## PROBLEM STATEMENT
Entries follow. Give back exactly the lines starting at the one containing "2008 Yeshiva University" and ending at the one containing "2015 Deutsch Villa", and no other lines.

## PROVIDED RECORDS

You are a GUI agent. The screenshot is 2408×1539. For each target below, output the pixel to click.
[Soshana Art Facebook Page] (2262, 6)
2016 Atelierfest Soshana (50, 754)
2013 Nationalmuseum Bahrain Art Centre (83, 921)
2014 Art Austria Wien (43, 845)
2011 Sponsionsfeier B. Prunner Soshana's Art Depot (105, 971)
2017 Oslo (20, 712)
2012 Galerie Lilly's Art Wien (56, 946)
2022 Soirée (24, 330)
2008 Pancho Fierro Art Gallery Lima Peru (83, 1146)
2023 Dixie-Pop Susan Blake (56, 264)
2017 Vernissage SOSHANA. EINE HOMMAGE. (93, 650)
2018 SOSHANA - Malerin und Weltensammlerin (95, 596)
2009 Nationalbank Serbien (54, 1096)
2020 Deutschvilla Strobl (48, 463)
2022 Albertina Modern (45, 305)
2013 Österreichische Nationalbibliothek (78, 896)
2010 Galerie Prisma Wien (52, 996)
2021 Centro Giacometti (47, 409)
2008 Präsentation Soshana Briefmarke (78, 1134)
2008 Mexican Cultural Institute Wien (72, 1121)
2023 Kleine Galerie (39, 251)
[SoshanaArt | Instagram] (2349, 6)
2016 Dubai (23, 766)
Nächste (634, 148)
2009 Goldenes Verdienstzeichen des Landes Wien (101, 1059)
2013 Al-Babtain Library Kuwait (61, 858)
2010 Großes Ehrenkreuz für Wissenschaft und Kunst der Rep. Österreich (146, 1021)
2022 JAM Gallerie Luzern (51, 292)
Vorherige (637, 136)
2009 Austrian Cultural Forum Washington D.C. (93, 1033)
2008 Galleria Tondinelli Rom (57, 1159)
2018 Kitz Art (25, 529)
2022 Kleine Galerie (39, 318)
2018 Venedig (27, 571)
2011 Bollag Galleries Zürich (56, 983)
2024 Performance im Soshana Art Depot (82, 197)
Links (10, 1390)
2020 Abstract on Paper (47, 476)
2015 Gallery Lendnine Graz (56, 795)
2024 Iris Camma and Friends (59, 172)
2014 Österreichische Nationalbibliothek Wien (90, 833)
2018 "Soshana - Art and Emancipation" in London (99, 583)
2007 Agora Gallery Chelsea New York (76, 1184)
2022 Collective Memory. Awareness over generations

---

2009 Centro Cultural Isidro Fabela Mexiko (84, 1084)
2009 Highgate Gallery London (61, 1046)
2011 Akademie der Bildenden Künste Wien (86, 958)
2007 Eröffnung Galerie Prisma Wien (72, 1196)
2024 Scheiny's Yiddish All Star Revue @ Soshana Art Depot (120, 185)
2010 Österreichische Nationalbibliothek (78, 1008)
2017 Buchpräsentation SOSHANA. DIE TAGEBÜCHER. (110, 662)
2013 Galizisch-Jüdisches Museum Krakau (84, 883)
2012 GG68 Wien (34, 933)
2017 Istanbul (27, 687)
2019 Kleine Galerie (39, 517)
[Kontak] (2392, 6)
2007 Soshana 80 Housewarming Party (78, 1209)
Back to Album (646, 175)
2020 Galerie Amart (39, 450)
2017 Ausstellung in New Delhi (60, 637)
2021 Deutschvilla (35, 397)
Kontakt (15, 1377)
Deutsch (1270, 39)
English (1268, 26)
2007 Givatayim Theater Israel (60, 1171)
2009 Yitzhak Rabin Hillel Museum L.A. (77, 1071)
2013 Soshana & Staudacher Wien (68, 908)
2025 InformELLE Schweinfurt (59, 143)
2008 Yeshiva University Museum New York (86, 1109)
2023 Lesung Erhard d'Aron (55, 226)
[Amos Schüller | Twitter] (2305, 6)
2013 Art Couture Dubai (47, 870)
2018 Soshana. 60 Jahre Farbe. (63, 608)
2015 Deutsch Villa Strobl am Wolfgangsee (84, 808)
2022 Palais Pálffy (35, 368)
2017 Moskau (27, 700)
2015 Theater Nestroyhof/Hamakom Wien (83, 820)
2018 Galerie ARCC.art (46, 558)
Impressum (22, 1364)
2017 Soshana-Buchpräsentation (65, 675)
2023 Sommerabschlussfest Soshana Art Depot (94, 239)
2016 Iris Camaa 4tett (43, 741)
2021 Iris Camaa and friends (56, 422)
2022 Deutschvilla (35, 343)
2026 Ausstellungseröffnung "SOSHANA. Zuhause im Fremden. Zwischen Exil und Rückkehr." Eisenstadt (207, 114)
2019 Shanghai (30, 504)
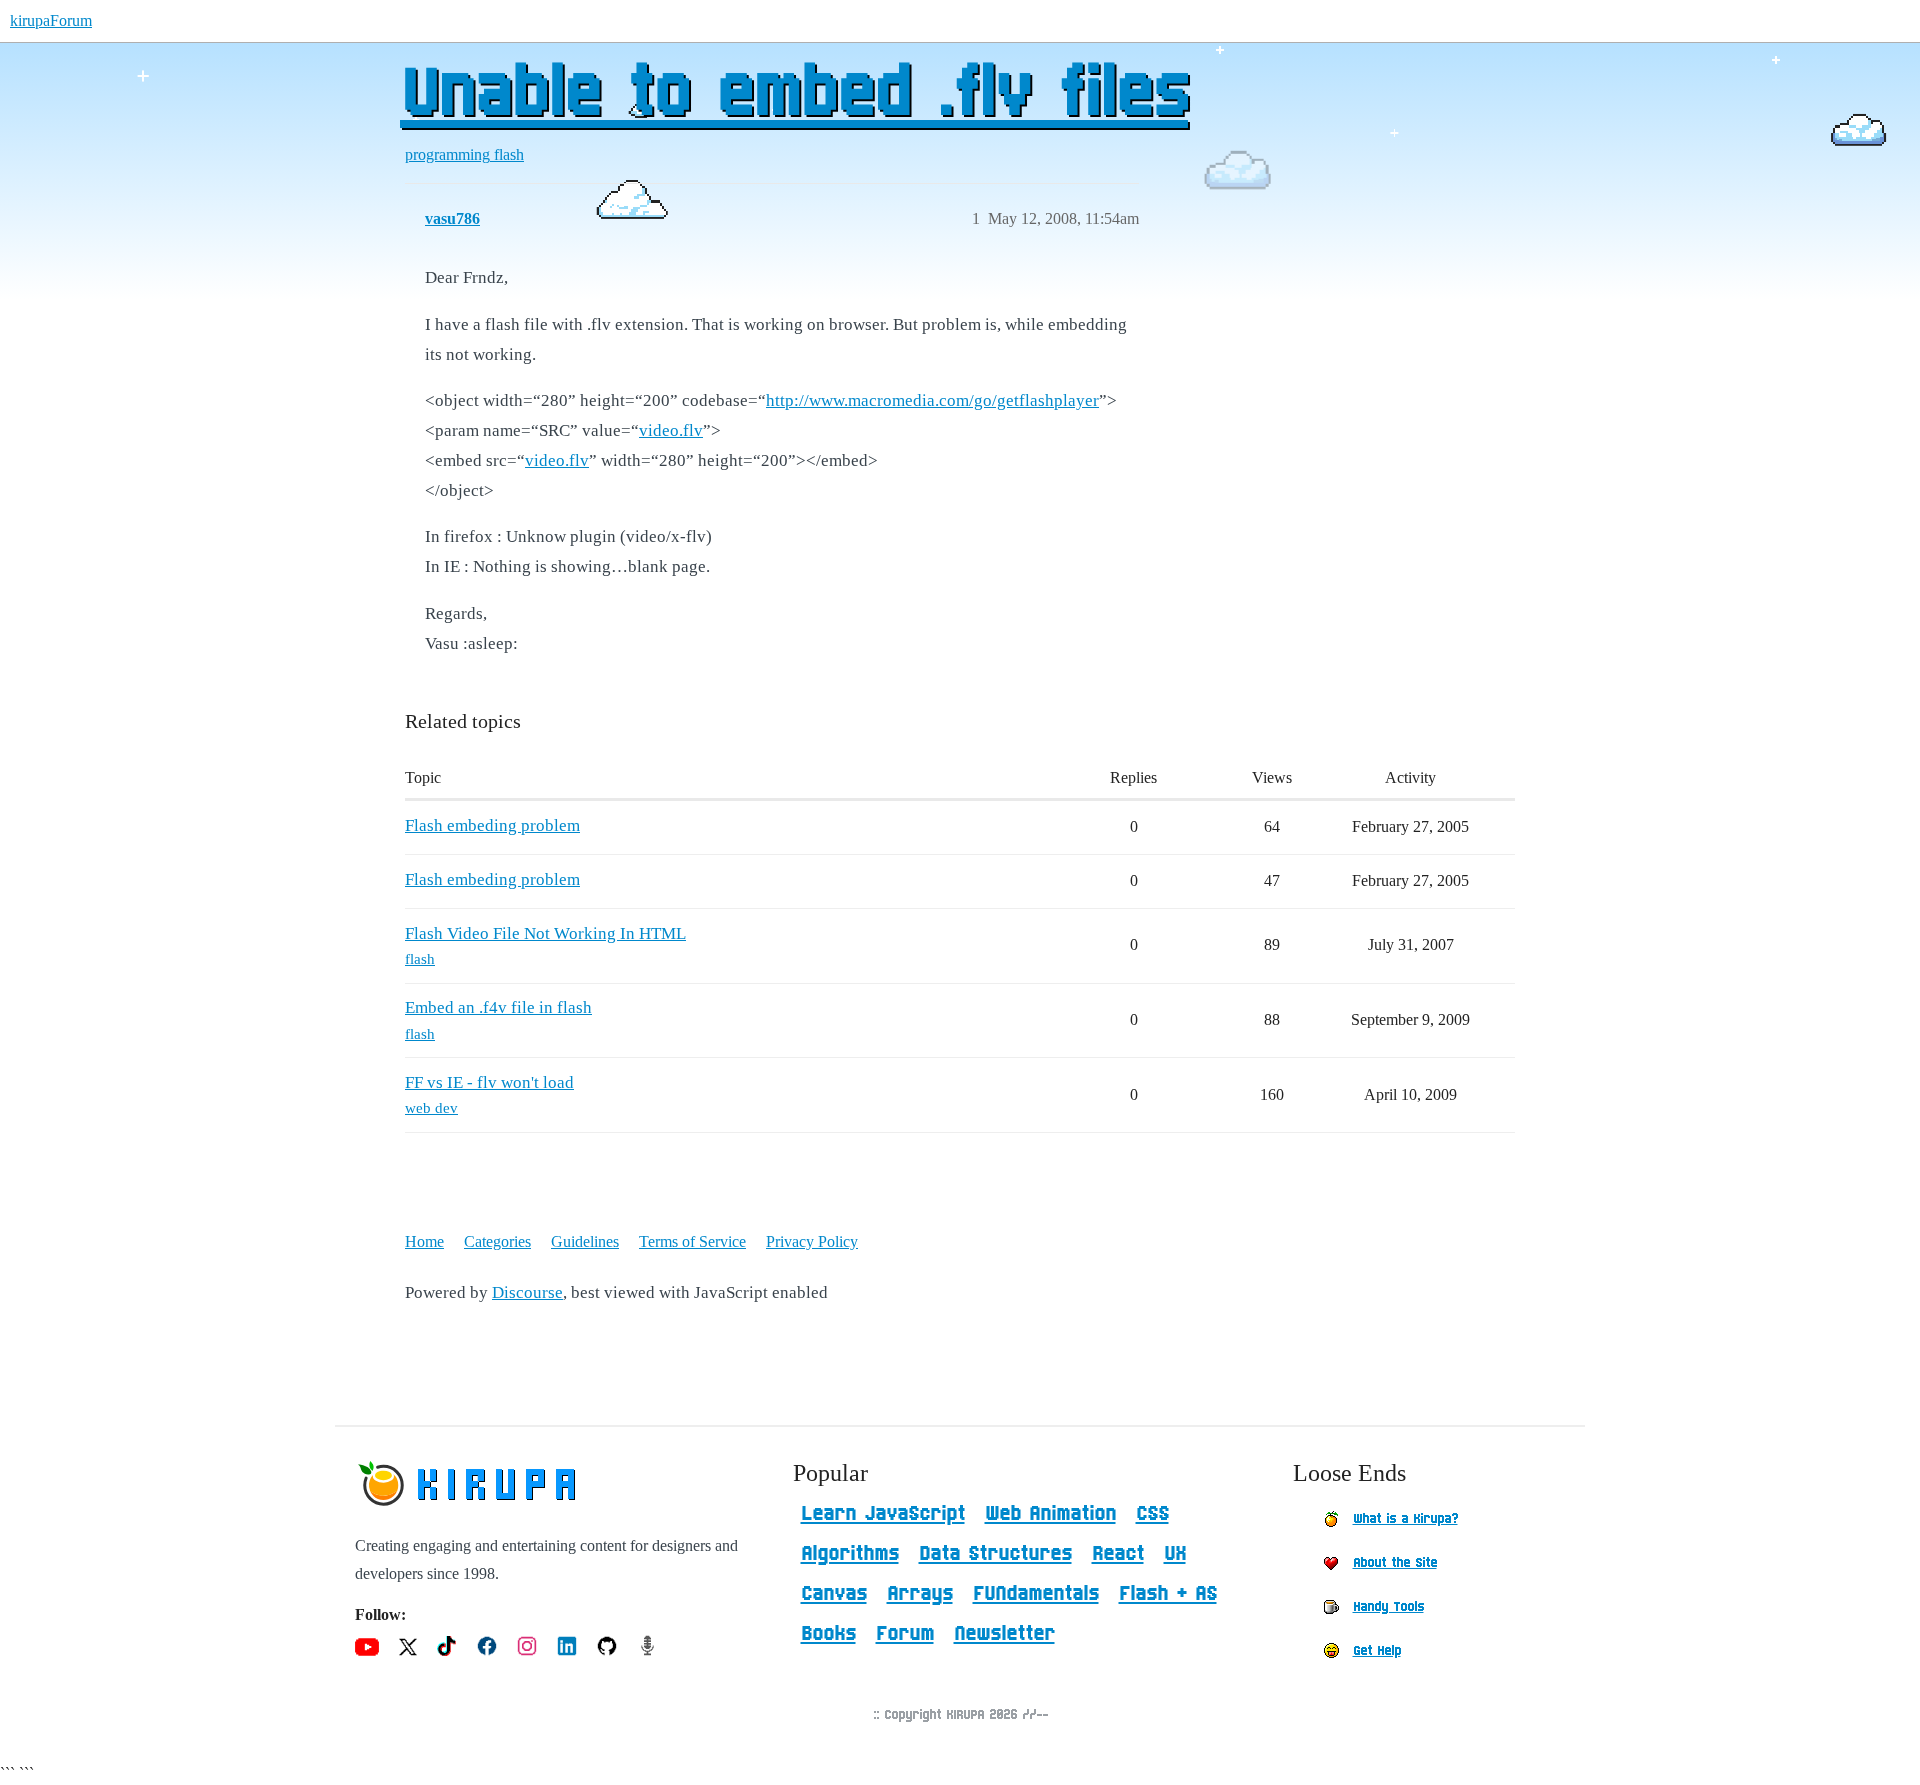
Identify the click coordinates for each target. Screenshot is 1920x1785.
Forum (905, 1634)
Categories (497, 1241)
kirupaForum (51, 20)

## TASK RESPONSE
2008 Yeshiva University Museum New York (86, 1109)
2023 Lesung Erhard d'Aron (55, 226)
[Amos Schüller | Twitter] (2305, 6)
2013 Art Couture Dubai (47, 870)
2018 Soshana. 60 Jahre Farbe. (63, 608)
2015 Deutsch Villa Strobl am Wolfgangsee (84, 808)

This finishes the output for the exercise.